Le film La Tortue rouge, paru en salle en 2016 et récompensé au Festival de Cannes par le prix « Un Certain regard » aura su faire parler de lui malgré le mutisme de ses personnages. En effet, il faut avoir un certain regard sur ce mutisme, seulement troublé par les bruits  d’une nature sauvage et poétique, Eden féroce et d’abord étranger puis ensuite familier, en symbiose avec ses habitants. Et une certaine oreille pour relever que, si le silence est bien présent, c’est aussi pour mieux souligner la richesse des sons dans ce cadre sauvage: pluie tropicale, sifflements du vent,  marsouins, bruissements de feuilles, mouettes.  Ainsi, les sons humains sont vus comme des aberrations, des trompe l’oeil: la mélodie d’un quatuor de violoncellistes rêvé sur la plage est un symptôme de folie, d’hallucination visuelle et auditive. Ce silence que partagerons les trois personnages donne une impression d’universalité, comme s’il était la seule langue que pouvaient parler tous les hommes.

Universel, ce film l’est d’abord par sa propre histoire, car son équipe de réalisation rassemble les cultures: son réalisateur et scénariste, Michael Dudok de Wit,  est un néerlandais; tandis que ses trois sociétés de production sont françaises (Why Not Productions et Wild Bunch) et japonaises (les fameux studio Ghibli).

Le scénario repose sur les bases toutes simples de la structure des contes, avec ses péripéties et ses adjuvants. C’est l’histoire de la vie et de la mort d’un homme, seul rescapé d’un naufrage, qui échoue sur une île déserte peuplée par des crabes minuscules et couverte d’un végétation luxuriante; puis de sa rencontre avec une créature exceptionnelle. Le film commence in medias res avec un plan sur ce personnage se débattant contre les vagues grisâtres qui tentent de l’engloutir. Du début à la fin, son sort sera lié à la mer, qui l’a mené à cette île perdue.

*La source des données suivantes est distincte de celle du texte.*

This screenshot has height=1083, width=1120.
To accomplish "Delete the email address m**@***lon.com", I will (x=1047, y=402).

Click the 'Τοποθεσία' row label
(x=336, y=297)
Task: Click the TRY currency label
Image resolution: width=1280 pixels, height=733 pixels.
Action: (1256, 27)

L’eau constitue en effet un élément paradoxal dans le récit: car si la mer emprisonne bien d’abord le personnage sur son île déserte et constitue une barrière naturelle imprévisible (un tsunami transformant l’île en désert et infranchissable (cette dernière s’étendant à perte de vue et se mêlant parfois avec le ciel), peuplée de créatures inquiétantes (l’otarie gémissante, la lourde tortue); l’eau  permet aussi une liberté fondamentale, presque aérienne au nageur qui parvient à l’apprivoiser, autorisant au plus habile d’entre eux de se glisser hors d’une crevasse ou d’atteindre des espaces surélevés, surplombant la côte.

C’est cette étendue gigantesque d’eau qui génère le silence. Silence précédant la tempête ou accompagnant les personnages dans la mort, il sert néanmoins à la communication entre les personnages humains et animaux, qui ne parlent décidemment pas le même langage, et leur sert même à franchir les barrières de la corporalité pour s’incarner en un autre être. L’eau devient alors, avec le silence, le seul vecteur par lequel la communication devient possible.

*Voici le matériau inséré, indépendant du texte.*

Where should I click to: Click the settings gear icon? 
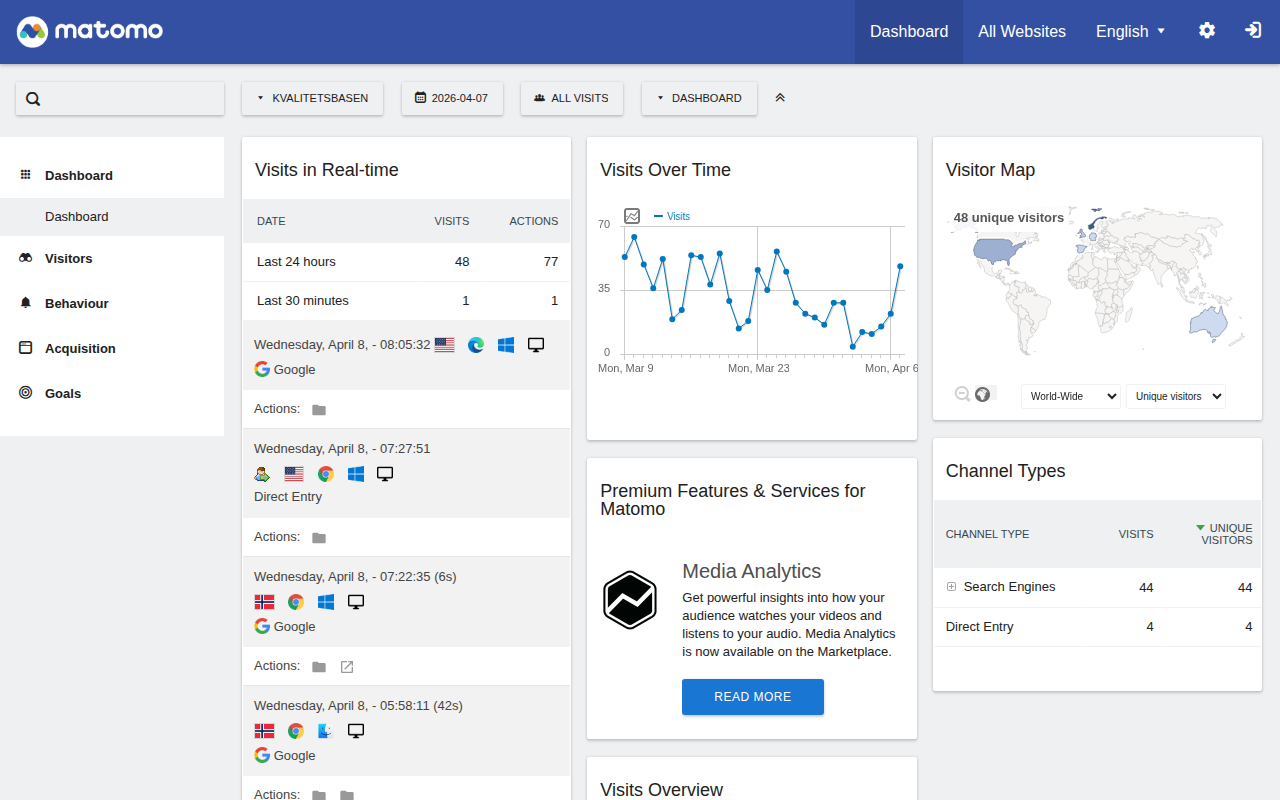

Cette nature fantastique, peuplée d’homme-tortues,  sert de cadre à un conte contemplatif et esthétique qui propose en filigrane une profonde réflexion sur l’homme et son rapport à l’étranger. Cette nature vivante semble animée d’une force issue du survivant lui même, qui le dépasse. Comme lui, elle est prédatrice et violente: le crabe mange le poisson  mort, les mouches se nourrissent de la chair du phoque, les araignées des mouches.  Mais elle n’est pas injuste, bonne ou mauvaise: par vengeance, l’homme tue la tortue, la place sur le dos; mais il ressent du remord et tente de la rendre à la vie. Cette nature reflète les émotions de l’homme: les tons du ciel deviennent pourpres lorsqu’il commet un meurtre, gris-perlés lorsqu’il se sent seul, sépia aux derniers instants de sa vie.

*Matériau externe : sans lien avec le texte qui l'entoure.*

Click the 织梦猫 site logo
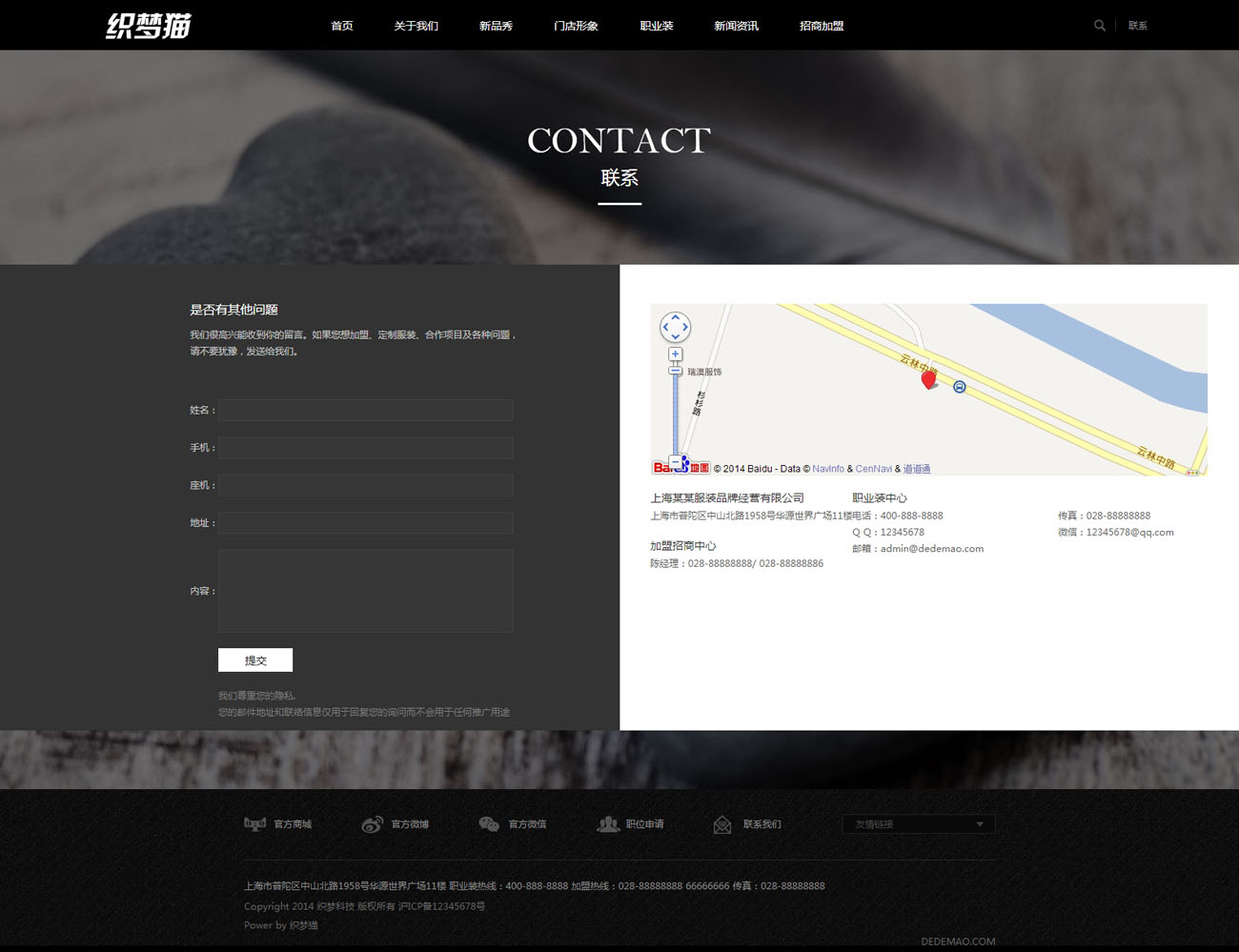This screenshot has height=952, width=1239. (x=149, y=26)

Le silence promettait la solitude, mais il permet au contraire de lier, dans la contemplation, des êtres différents, mais capables de s’adapter à leur environnement. Dans ce conte, l’homme et la tortue sont similaires et complémentaires en ce qu’ils peuvent tous deux nager et se déplacer sur la terre ferme. Ils s’approprient chacun les qualités de l’autre: la tortue rouge se transformant en jeune femme capable de marcher, ou, sur une fin ouverte, son enfant capable de nager sur de très longues distances.

L’esthétique du film invite au rêve, à la contemplation et au silence, et donc à la lecture. Les paysages semblent faits de papier crépu et l’œil peut sentir leur rugosité, tandis que les personnages paraissent s’être extraits d’un album pour enfants ou d’une bande dessinée. Si le silence peut rendre fou, il nous fait aussi rencontrer les amoureux du désert, comme Fort Saganne ou le Petit Prince.